Tam anlamıyla bu konuya dikkat edildiğini söyleyemeyiz. Çok kaliteli yalıtım malzemeleri üretmemize rağmen çoğu inşaat işlerinde kalitesi uygulaması ve testleri yapılmadan uygulamalar yapılmaktadır. Bu uygulamalar sonraki yıllarda binanın sağlamlığını olumsuz yönde etkileyeceğinden, böyle devam etmesi ve dikkat edilmemesi durumunda ileriki yıllarda sağlamlığını yitirmiş binalarla karşı karşıya kalacağız.

Kentsel dönüşümün depreme dayanıklı yapılar konusunda nasıl ve ne derecede katkısı olur?

Yerinde ve kriterlere uygun yapılan kentsel dönüşüm projeleri dayanıklı yapılara dönüşmede önemli katkısı olacaktır. Zaten yapının riskli ve sağlam olmamasından kaynaklı yapılardan oluştuğuna göre yapılan dönüşümlerde son yönetmeliklere ve standartlara uygun yapılar yapılacağından dayanıklı yapıların oluşmasına fayda sağlayacaktır.

Kentsel dönüşümde Türkiye şu anda nerede? Deprem bölgelerinin yapısal ıslahında istenilen yere gelinebildi mi?

Üzülerek ifade edeyim ki Kentsel Dönüşümde istediğimiz hedefe varmış değiliz. Yasanın yürürlüğe girdiği tarihten bu yana ki 8 yıl oldu, ancak yüzde 10’nun yenilendiğini söyleyebiliriz. Halbuki bunca geçen süreçte daha hızlı dönüşebilirdik ve üzücü olaylarla karşılaşmayabilirdi. Yapı stoğumuzun kalitesizliğini deprem olmadan çöken, yıkılan, çatlayan binalardan anlayabiliriz.
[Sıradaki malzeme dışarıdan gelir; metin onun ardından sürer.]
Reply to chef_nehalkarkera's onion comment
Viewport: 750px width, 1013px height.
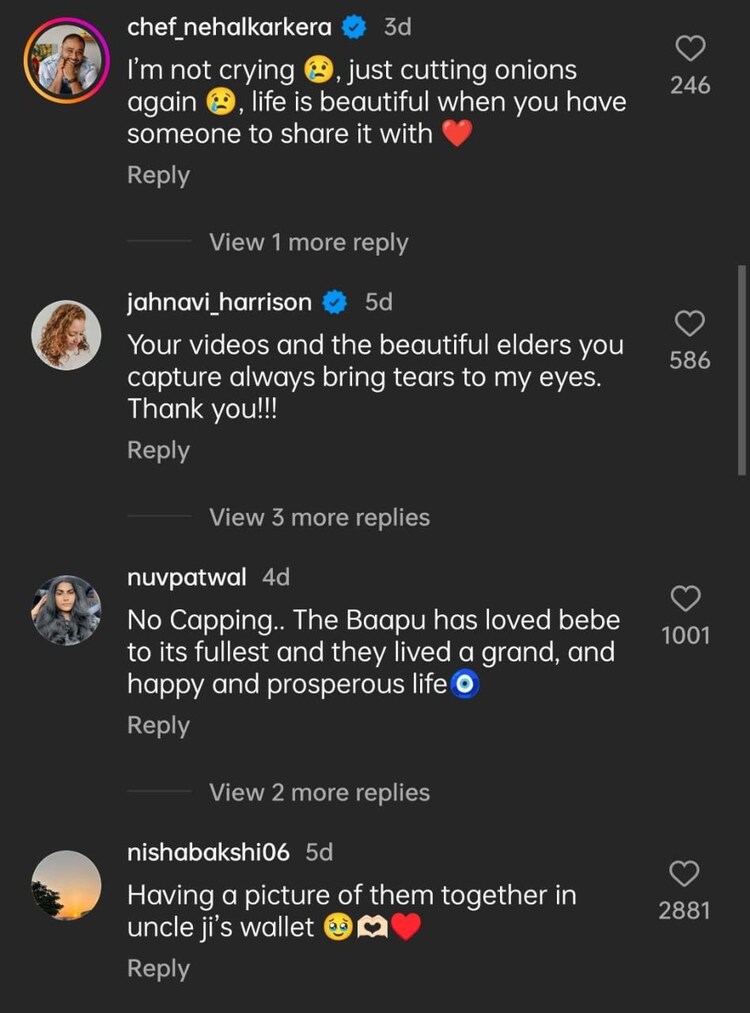point(158,175)
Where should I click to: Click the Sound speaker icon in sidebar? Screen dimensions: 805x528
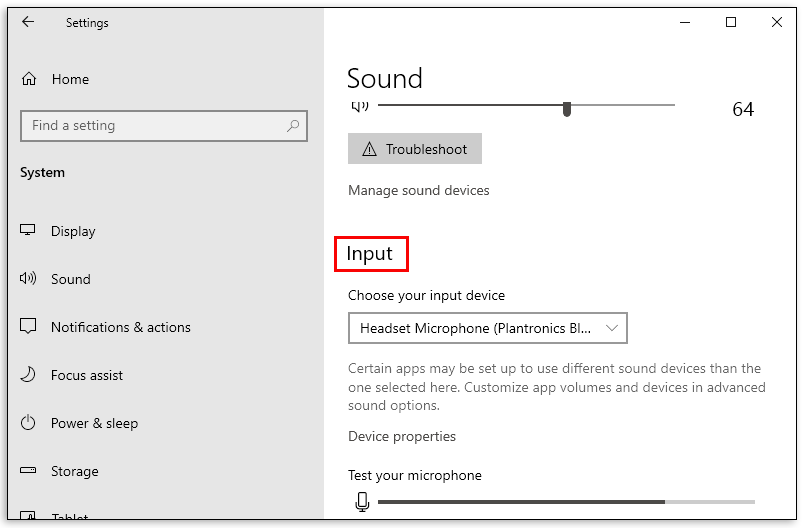(x=29, y=279)
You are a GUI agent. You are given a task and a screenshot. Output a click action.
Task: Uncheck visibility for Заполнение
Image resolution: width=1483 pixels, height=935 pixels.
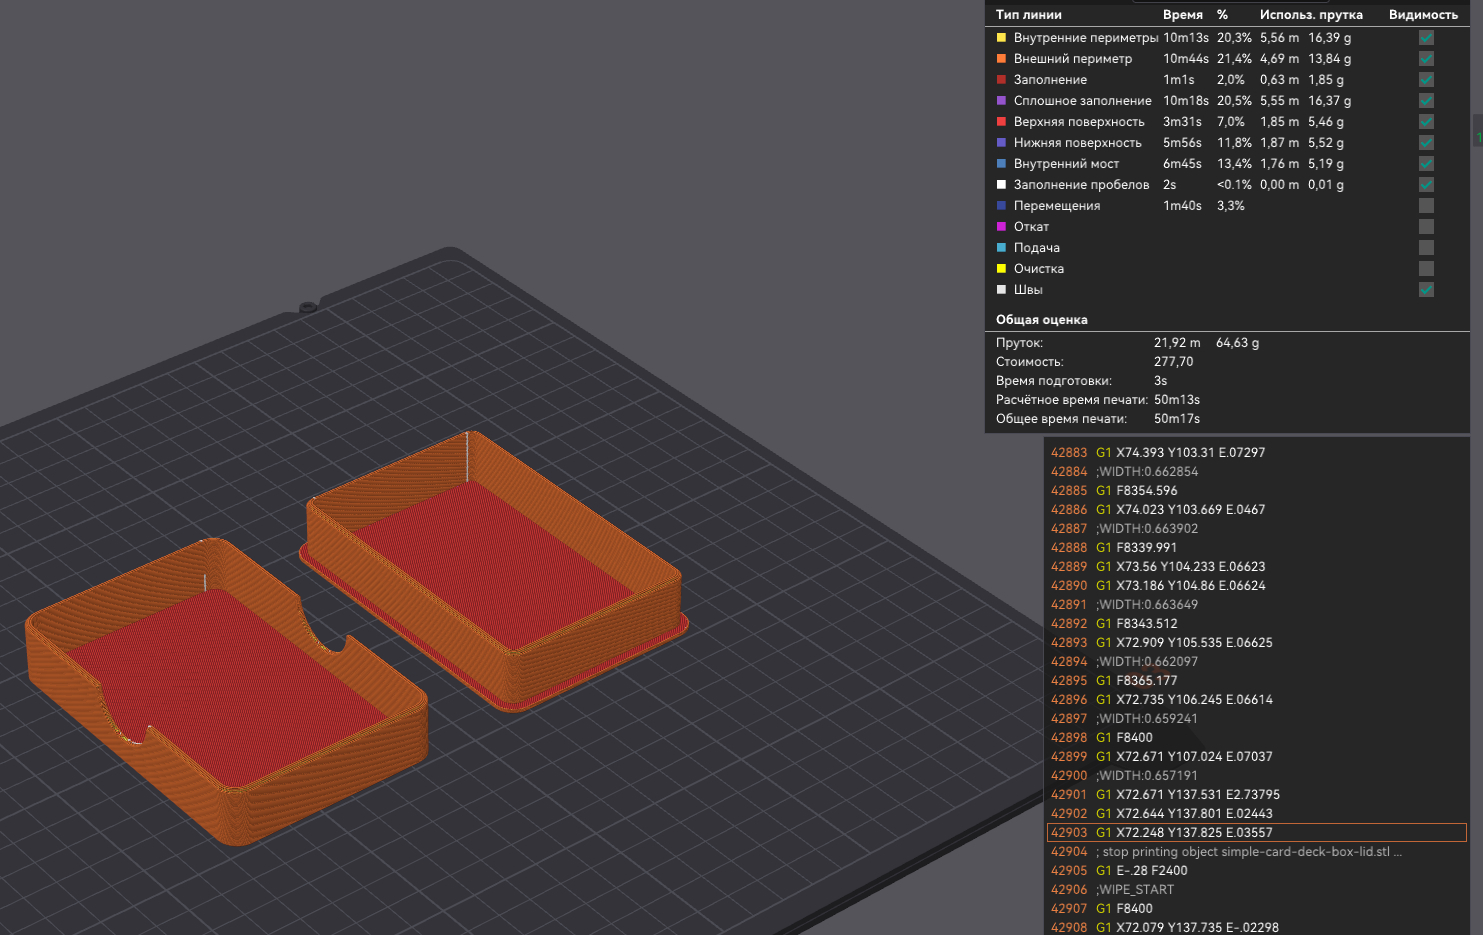(1426, 80)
Kentsel dönüşümü engelleyen en önemli etken yasanın yeterince önemsenmeyişi, kamuoyuna gerekli bilgilendirmenin yapılmaması, ayrı bir yapılanmanın olmaması, yasanın günün koşullarına göre revize edilmemesi hatta yeniden yazılmaması, imar yönetmeliklerindeki yetersizlikler, Belediyelerin aktif olarak sürece dahil olmaması, Yasanın içeriğine uygun kentsel dönüşüm projelerin yapılmayışı ve kentsel dönüşümün rantsal dönüşüm olarak algılanmasına sebebiyet veren uygulamalar diye sıralayabiliriz.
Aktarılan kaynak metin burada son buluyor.